Alors que le ministre de l'Énergie évoquait les pénuries de gaz de cet hiver et la nécessité de se préparer à un été difficile,
Massoud Pezeshkian a de nouveau qualifié les pénuries de véritable crise.
Abbas Aliabadi, le ministre de l'Énergie, a présenté ses excuses au public au sujet des pénuries dimanche 5 janvier, lors d'une session de la Commission de l'énergie du Parlement à laquelle assistait le président Ghalibaf, et a déclaré que le déficit de gaz est une réalité que le ministère du Pétrole ne peut résoudre en deux mois.
Selon Aliabadi, l'été dernier a connu un déficit d'électricité de plus de 20 000 mégawatts, et ce déficit devrait atteindre 25 000 mégawatts l'an prochain.
Il a ajouté : « Pourvu que cela n'arrive pas, car le froid de l'hiver peut être supporté en portant des vêtements chauds, mais traverser les conditions de l'été n'est pas aussi simple. »
Massoud Pezeshkian, s'exprimant lors d'un événement au mausolée de Rouhollah Khomeini, avait déclaré que l'Iran fait face à des pénuries d'électricité, d'eau, de gaz, en matière d'environnement et d'argent, et que sur certains de ces points, le pays est « au bord du précipice ». Il a répété dimanche que « les déséquilibres ont atteint un niveau de crise, mais qu'avec l'unité, nous pouvons les résoudre ».

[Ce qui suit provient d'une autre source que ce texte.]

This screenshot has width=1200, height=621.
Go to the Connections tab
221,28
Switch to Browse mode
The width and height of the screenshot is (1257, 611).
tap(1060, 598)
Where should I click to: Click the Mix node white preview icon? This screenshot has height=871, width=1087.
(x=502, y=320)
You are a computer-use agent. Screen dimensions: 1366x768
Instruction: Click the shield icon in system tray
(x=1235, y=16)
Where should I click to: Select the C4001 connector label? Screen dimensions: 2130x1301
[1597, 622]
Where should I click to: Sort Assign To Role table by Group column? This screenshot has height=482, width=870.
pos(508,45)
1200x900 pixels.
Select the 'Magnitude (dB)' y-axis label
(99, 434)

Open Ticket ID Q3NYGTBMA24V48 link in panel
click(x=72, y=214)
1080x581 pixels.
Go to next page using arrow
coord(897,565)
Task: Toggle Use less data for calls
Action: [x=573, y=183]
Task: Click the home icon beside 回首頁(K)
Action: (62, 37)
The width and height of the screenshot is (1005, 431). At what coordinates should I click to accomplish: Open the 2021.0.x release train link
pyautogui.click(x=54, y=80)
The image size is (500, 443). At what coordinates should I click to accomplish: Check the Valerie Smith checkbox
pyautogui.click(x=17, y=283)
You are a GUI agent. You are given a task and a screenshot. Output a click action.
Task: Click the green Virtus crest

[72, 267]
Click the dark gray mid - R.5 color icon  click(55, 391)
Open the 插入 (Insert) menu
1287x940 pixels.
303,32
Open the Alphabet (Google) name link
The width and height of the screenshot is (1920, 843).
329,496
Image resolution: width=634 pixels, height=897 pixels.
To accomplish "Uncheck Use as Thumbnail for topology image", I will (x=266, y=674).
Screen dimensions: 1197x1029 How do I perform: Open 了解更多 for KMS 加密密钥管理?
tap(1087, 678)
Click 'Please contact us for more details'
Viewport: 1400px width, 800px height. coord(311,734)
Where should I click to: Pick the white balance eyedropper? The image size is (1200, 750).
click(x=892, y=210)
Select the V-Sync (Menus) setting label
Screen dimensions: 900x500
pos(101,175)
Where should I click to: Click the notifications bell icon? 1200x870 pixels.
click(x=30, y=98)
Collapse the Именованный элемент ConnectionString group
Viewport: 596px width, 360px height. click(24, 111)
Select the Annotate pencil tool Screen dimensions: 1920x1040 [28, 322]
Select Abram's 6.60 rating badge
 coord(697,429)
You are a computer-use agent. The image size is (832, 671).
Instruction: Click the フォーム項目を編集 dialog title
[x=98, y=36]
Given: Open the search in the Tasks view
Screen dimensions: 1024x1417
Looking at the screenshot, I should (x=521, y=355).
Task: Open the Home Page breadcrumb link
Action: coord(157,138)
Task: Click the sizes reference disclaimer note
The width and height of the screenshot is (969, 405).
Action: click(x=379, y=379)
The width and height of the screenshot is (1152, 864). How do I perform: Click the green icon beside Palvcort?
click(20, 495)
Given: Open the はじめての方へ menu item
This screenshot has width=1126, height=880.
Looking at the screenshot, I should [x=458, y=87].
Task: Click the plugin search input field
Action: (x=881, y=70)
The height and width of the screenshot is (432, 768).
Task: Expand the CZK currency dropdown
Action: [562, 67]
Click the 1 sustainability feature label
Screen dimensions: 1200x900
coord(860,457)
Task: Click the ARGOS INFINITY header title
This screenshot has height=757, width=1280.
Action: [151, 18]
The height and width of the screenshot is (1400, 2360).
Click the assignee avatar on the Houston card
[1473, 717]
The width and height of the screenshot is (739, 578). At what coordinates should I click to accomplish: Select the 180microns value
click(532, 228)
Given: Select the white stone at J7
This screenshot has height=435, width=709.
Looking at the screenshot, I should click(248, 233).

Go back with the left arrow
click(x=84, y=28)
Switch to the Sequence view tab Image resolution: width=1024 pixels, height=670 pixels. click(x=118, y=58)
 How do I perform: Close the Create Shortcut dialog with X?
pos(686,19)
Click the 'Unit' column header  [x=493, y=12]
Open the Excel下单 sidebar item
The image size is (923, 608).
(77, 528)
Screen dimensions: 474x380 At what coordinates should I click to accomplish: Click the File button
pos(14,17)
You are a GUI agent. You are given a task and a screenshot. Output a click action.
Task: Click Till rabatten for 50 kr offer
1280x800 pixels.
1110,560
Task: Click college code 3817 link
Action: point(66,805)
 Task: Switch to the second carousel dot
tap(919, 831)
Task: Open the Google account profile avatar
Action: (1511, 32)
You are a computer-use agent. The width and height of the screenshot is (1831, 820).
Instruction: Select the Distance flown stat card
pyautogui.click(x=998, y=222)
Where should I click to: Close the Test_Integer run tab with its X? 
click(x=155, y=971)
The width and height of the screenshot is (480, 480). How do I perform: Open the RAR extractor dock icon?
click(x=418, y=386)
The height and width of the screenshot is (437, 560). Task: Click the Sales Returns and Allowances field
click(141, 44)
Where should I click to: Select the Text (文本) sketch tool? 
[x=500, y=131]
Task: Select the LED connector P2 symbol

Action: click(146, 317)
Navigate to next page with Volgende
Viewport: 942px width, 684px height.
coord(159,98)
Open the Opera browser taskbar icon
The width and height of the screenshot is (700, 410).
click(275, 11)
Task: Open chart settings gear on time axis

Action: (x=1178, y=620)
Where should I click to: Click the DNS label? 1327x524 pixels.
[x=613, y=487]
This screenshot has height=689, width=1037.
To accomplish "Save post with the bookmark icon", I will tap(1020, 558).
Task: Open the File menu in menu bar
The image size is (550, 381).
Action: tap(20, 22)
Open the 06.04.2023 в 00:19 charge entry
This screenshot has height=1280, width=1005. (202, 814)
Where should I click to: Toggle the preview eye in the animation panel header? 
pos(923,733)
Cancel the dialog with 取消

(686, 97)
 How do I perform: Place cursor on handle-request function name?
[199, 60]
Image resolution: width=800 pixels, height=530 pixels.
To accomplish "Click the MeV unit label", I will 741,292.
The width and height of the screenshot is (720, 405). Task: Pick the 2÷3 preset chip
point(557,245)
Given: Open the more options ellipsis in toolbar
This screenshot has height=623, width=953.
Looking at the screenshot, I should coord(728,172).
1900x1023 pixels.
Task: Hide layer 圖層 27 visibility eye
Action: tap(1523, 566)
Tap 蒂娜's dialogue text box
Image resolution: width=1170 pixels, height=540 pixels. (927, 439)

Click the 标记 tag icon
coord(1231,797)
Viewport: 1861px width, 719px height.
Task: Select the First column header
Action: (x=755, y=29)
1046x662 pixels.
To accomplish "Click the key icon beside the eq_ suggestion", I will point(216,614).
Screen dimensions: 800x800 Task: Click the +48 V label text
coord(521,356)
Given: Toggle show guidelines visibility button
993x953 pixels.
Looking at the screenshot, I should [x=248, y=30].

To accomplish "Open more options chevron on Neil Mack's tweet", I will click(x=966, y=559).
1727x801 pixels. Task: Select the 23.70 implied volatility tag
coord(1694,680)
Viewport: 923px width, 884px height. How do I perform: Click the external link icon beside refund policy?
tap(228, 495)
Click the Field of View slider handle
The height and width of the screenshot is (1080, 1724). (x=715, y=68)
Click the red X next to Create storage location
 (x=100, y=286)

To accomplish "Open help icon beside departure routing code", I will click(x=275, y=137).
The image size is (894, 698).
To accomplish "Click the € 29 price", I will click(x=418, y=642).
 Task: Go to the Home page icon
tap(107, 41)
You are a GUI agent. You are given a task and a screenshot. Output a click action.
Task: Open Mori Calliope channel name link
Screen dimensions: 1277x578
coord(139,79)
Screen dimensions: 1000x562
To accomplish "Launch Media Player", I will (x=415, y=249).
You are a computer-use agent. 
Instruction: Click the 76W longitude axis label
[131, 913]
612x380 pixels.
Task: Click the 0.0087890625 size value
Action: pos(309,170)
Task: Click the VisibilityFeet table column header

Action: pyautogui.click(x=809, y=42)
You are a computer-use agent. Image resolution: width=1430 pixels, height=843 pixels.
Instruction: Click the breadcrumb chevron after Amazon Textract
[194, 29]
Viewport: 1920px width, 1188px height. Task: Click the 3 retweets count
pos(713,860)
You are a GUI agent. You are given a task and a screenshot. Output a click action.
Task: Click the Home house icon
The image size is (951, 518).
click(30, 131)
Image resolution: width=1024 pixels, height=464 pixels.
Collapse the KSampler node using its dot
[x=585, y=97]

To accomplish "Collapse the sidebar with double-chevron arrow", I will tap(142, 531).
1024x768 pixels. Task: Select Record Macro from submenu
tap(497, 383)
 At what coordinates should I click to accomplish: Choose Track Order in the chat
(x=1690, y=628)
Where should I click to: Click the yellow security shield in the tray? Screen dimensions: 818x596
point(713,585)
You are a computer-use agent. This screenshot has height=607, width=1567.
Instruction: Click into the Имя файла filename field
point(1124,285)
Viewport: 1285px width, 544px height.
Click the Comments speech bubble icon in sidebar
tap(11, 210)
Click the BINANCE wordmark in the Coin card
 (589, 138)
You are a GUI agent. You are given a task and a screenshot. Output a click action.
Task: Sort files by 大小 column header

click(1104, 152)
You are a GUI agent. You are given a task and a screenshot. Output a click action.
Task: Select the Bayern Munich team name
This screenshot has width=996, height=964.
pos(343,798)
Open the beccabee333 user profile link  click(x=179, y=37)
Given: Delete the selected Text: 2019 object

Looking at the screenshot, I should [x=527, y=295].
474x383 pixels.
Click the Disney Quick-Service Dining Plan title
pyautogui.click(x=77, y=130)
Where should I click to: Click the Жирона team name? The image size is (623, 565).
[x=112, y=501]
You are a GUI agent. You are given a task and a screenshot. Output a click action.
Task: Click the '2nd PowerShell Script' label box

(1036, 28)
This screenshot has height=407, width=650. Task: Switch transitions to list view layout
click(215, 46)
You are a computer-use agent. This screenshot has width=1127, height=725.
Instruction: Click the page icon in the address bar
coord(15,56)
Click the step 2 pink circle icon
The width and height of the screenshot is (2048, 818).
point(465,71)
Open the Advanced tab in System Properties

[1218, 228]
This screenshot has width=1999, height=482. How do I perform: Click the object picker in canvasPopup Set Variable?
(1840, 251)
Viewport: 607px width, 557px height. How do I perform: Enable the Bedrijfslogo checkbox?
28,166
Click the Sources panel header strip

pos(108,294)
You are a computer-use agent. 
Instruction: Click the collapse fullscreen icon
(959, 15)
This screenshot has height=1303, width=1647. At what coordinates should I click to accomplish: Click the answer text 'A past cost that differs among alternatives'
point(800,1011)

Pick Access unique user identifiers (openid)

Les citoyens iraniens ont enduré des coupures de courant à l'échelle nationale durant l'été 2024, en raison de l'incapacité du réseau électrique à répondre à la demande de production et de distribution. Aujourd'hui, à l'approche de l'hiver, la République islamique s'est également révélée incapable d'approvisionner les citoyens en gaz.
Des écoles, des universités et des administrations dans de nombreuses provinces d'Iran ont également été fermées ou placées à horaires réduits à plusieurs reprises, invoquant la « baisse des températures » et la « gestion de l'énergie ».
L'impact quotidien de ces fermetures sur l'économie iranienne représente une perte d'au moins cinq mille milliards de tomans. Les coupures de courant industrielles pendant l'été ont également causé des pertes considérables pour l'industrie.
Par ailleurs, Samad Hassanzadeh, président de la Chambre de commerce et d'industrie, a déclaré que les coupures de courant survenues depuis l'été mettent en péril la survie de nombreuses entreprises.
Il a ajouté : « Peut-être vaudrait-il mieux, plutôt que de parler de "déséquilibre" dans le secteur de l'énergie, parler d'une pénurie causée par une mauvaise gestion dans ce domaine. »
Divers chiffres ont été avancés pour les pertes causées par les coupures d'électricité durant l'été.
Parmi eux, Ali Mahmoudian, président de l'Union nationale des carburants alternatifs, avait évalué les dommages infligés à l'industrie par les coupures de courant de l'an dernier à 11 milliards de dollars.